Personcina risoluta il nostro Vergerio, che si applica nei ritratti a gessetto, a matita e a olio, con una notevole capacità di proporzioni e precisione di segni anche nei grandi formati, e in quadri astratti raffinatamente puliti nelle linee e nei dettagli, oltre ché, non ultimo, nel fumetto, di cui nella mostra è esposto un piccolo esempio. Piace questa padronanza, e piace di questo giovane artista la consapevolezza di non essere ancora “arrivato”, di aver comunque bisogno di studiare e di far tanta gavetta, anche se a vedere i suoi quadri non si direbbe. L’arte di Vergerio infatti è tutt’altro che banale. E piace ancor di più il fatto che Vergerio non sia egoisticamente arroccato nel suo status di “artista in carriera”, ma al contrario non tema di mettere a disposizione degli altri ciò che meglio sa, e lo insegni generosamente nei corsi di disegno e ritratto della Scuola del Vedere – Libera Accademia delle Arti.
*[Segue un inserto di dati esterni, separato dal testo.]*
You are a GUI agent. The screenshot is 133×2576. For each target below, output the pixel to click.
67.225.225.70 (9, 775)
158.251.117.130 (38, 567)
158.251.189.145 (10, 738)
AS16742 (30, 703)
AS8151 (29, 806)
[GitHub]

Buonsante ed io abbiamo convenuto infine che la pulizia del disegno corrisponde alla pulizia d’animo di Luca Vergerio, poco incline a compromessi con se stesso, rigoroso ed onesto con gli altri. Lodevole, sì, ma… il mondo è altro. Ecco forse spiegata l’espressione nostalgica dei suoi ritratti: nella sua irrefrenabile necessità di raccontarsi, Vergerio mette negli occhi delle sue pur avvenenti fanciulle, anche in quelle del polittico che rappresenta le quattro stagioni, proverbialmente e simbolicamente sempre felici come la primavera e l’estate, una vena di malinconia, forse nostalgia, una vena di malessere, come a dirci che sì, siamo brave, siamo belle, siamo fotomodelle ma ci manca qualcosa. E questo qualcosa salta all’occhio guardando i bellissimi quadri astratti, dove si intuisce una specie di leit-motiv: la presenza della solida roccia, sbozzata o levigata, e di un totem, forma semplice e primitiva di affermazione della propria esistenza, del proprio io interiore, entrambi ben piantati su una base e a cui talvolta si appoggia una linea, vien da pensare la linea della vita, o su cui aleggiano, stilizzati, i tre colori base, a simbolizzare la comunicazione umana. Vergerio qui sembra incitarci a svegliarci, a uscire dal lungo sogno, dall’ubriacatura di questo nostro sistema fatto di complicate strutture gigantesche, vorrei dire globali, ma dalle gambe d’argilla, basate sull’apparenza e sulla menzogna, al cui interno la nostra società vive secondo convenzioni e complicazioni artificiose, fatte apposta per compiacere o giustificare gli attuali poteri forti, il dio-denaro in primis.

Fra i quadri astratti ce n’è uno in particolare dove il disegno poggia sì su una linea di base, ma il disegno stesso sembra però addirittura uscire dal foglio e galleggiare nell’aria: è quel quadro bellissimo che rappresenta un cubo di roccia, in parte levigata e in parte sbozzata, e una piccola sfera rossa: è il sogno di un mondo dove si possa vivere secondo la solidità di principi essenziali e l’onestà  della semplicità, l’utopia della fine dell’angoscia esistenziale e il ritrovamento di un proprio ruolo e di una propria rivalutata e riconosciuta dignità. E’ il togliersi di dosso la ruggine corrosiva che Vergerio in un altro quadro ha raffigurato su una sola delle strisce di un reticolo metallico: è proprio la striscia della propria vita fra quelle degli altri, la striscia della vita sua e di tutti noi presi singolarmente.

Luca Vergerio ci sa ipnotizzare e per la sua raffinata tecnica pittorica, e per la profondità e la spiazzante onestà del proprio pensiero, leggibilissimo sulle sue tele. Artista sempre alla ricerca di una rinnovata bellezza esistenziale, la sua è una mostra da assaporare con passione e concentrazione, una mostra da cui uscirete certamente arricchiti, pardon, abbelliti dentro.